Hari ini adalah hari yang sangat damai. Namaku Akashi Seijuuro, kelas 3 SMP Teiko.

Aku adalah orang terpintar di sekolah ini, tapi karena sikapku ini, aku jadi tidak disukai orang-orang. Tapi bukan berarti aku peduli dengan hal itu.

Taman belakang sekolah dan Langit biru, udara bersih, pohon yang rindang memang kombinasi yang cocok untuk mengkosongkan pikiran-pikiran yang tidak guna.

Benar-benar hari yang damai...

"A-Akashi-senpai!"

...Kutarik kata-kataku.

Terlihat seorang anak perempuan yang tidak kukenal sedang berdiri di hadapanku.

"Ada apa?" tanyaku dengan nada yang dingin.

"B-bisa bicara sebentar?" tanyanya dengan gugup.

"Buat ini cepat." balasku.

"A-aku s-suka senpai!" teriak anak itu dengan lantang. Muka anak itu benar-benar menjadi merah.
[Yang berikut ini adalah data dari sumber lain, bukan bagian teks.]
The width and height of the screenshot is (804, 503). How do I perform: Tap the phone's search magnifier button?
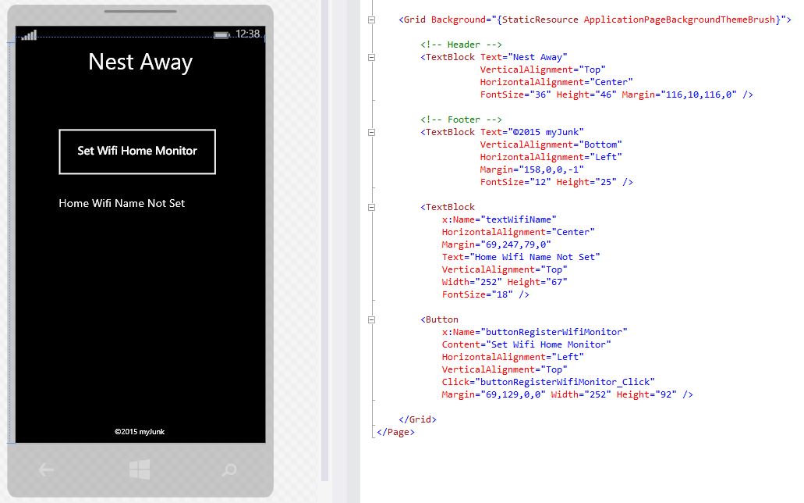pos(229,469)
"Aku tidak bisa membalas perasaanmu." balasku sesopan mungkin agar dia tidak menangis.

Sekarang anak itu menangis. Sebenarnya apa sih salahku? Aku kan cuma jujur dengan perasaanku. Memang tidak boleh?
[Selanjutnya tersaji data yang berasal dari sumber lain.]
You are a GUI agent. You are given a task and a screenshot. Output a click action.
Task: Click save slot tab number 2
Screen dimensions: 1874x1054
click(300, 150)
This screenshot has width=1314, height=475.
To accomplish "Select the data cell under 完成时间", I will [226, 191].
"Tolong berhenti menangis, nanti repot kalo ada yang melihat bisa salah paham." kataku yang tidak ingin kerepotan dibuatnya.

"Maaf membuat senpai kerepotan." dia meminta maaf sambil terisak.

"Baguslah kalau kau sadar diri." jawabku dengan angkuhnya.

"Maaf!" anak itu lari sambil menangis.

Akhirnya pergi juga, seharusnya hari ini menjadi hari yang damai. Semua ini salah anak itu suasana hatiku jadi berantakan.

"Akashi-kun."

Ya Tuhan! Sebenarnya salahku ini apa?! Apa aku melakukan hal yang sangat berdosa sehingga hari ini aku sedang diuji olehmu? Kenapa orang-orang hari ini memanggilku terus sih?!

"Apa?" tanyaku dengan nada kesal dan sedikit terkejut dengan keberadaannya yang tak terasa. Kini dihadapanku ada seorang gadis yang tingginya sebahuku dan iris dan surainyanya berwarna babyblue menyentuh pinggangnya.

"Aku lihat lho tadi." katanya dengan wajah datar.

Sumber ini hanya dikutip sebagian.